|Photo of a strawberry plant suffering from crown rot.|
Baton Rouge, La. – Southern University Ag Center Agriculture and Natural Resources Agent Ahmad Robertson, Sr., along with state plant pathologists Drs. Raj Singh, Melanie Ivey and LSU Ag Center vegetable specialist Dr. Kiki Fontenot, recently visited several strawberry farms in St. Helena and Tangipahoa Parishes to assist farming operations suffering from crown, root and stem rots this winter.
The specialist provided the farmers with an action plan with control recommendations for insect and disease management.
Last year Southeast Louisiana received 12 inches of rainfall in late October. This excessive soaking after rain showers and storms can ruin a plants’ roots, which in turn affects how plants grow. Strawberries are among the most challenging horticultural crops to grow in the South due to high levels of soil borne pathogens, such as phytophthora.
When the soil becomes saturated with water, this pathogen can produce and release zoospores, which swim through water-filled pores to infect plant tissue. Infections can occur during cool to moderate temperatures, which are typical throughout Southeast Louisiana fruit and vegetable production cycles.
Symptoms of phytophthora usually begin in the upper part of the plant's crown and spread downward. The youngest leaves wilt suddenly and often turn a bluish green color. Wilting spreads quickly throughout the plant, and complete collapse occurs within days. When infected plants are cut open, a brown discoloration can be seen in the crown's vascular tissue or throughout the crown's tissue.

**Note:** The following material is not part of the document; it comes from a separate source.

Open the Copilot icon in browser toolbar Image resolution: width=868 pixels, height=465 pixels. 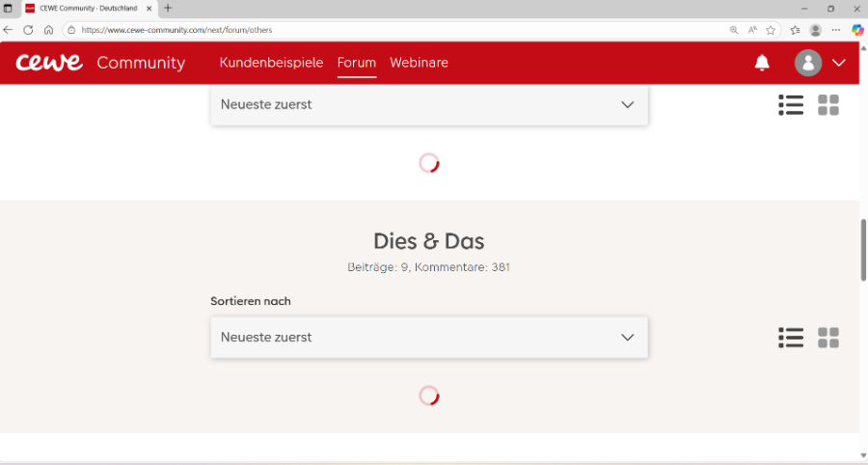coord(856,30)
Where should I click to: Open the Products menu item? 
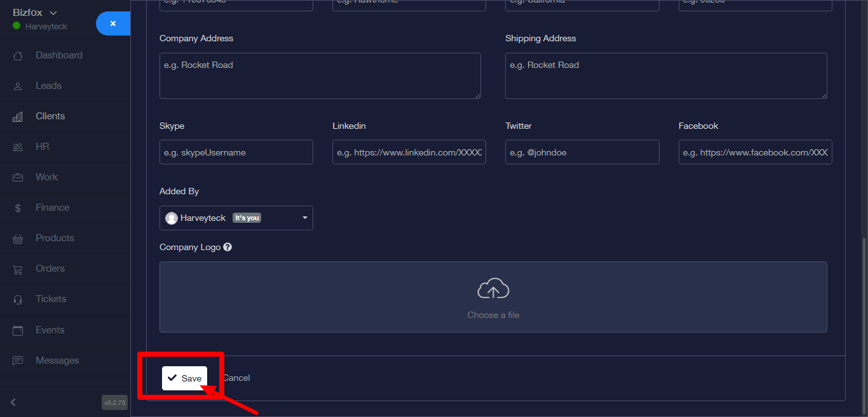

The pathogen can be controlled in production fields by using soil fumigation and good cultural practices. These practices include the use of certified transplants, avoiding poorly drained soils, and preparing fields to provide good soil drainage during wet weather.

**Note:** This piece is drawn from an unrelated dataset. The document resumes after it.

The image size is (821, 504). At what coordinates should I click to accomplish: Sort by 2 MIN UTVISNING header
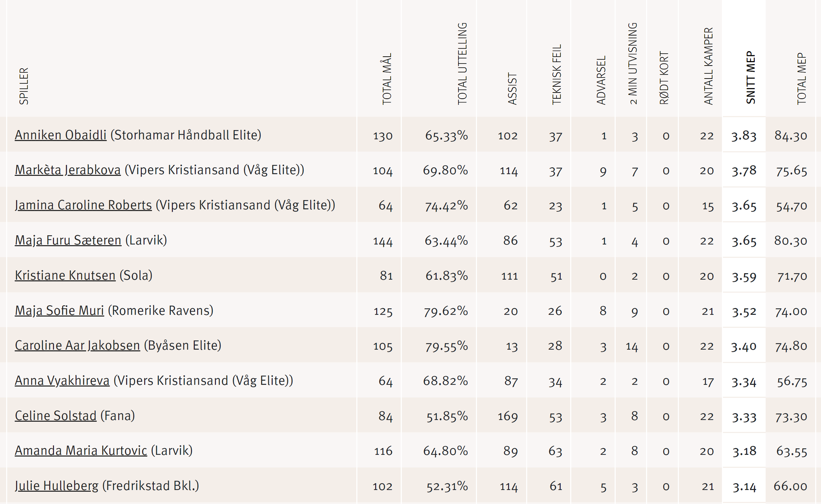point(633,64)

Good surface drainage is absolutely necessary for a successful vegetable garden. Water standing in the garden for long periods of time is fatal to the growth of vegetables. Low and wet areas can be improved by adding eight inch layers of top soil (two-three yards of topsoil per 100 square feet) to raise the garden site. Also make sure to put in drains to carry water away from the garden and plant crops on high rows. All vegetable crops in Louisiana should be grown on raised beds at least 10 inches high. High rows encourage good drainage, especially during times of heavy rains.
Use raised beds and carefully managed drip irrigation; plant in non-infested soils that have good drainage. Soil solarization has been shown to be effective for the control of soil borne pathogens and weeds. Solarization is a method of using the natural energy of the sun to sufficiently heat the soil to temperatures high enough to kill many soil pests. To use this method, a clear plastic tarp is used to cover the soil, trapping heat beneath it. Pests that may be killed during solarization includes nematodes, plant diseases, and weeds. Most nematodes are killed when the soil temperature goes above 118 degrees. The hottest months, June, July, and August, are the best times for solarization. Adequate moisture should be present in the soil to irrigate it, if necessary before treating. If conditions are dry it’s advisable to run some type of irrigation or soaker hose under the plastic to water the soil during the course of the treatment. The plastic tarp should be left on the area for eight weeks.
Commercial farmers should use fungicides, such as Ridomil Gold SL or Aliette WDG, to manage crown rots. Begin a fungicide application at the first sign of disease and repeat applications according to the product’s directions.
Maintaining good sanitation of planting beds, inspecting plants, handling plants carefully, using crop rotation and planting resistant cultivars are great practices for disease management.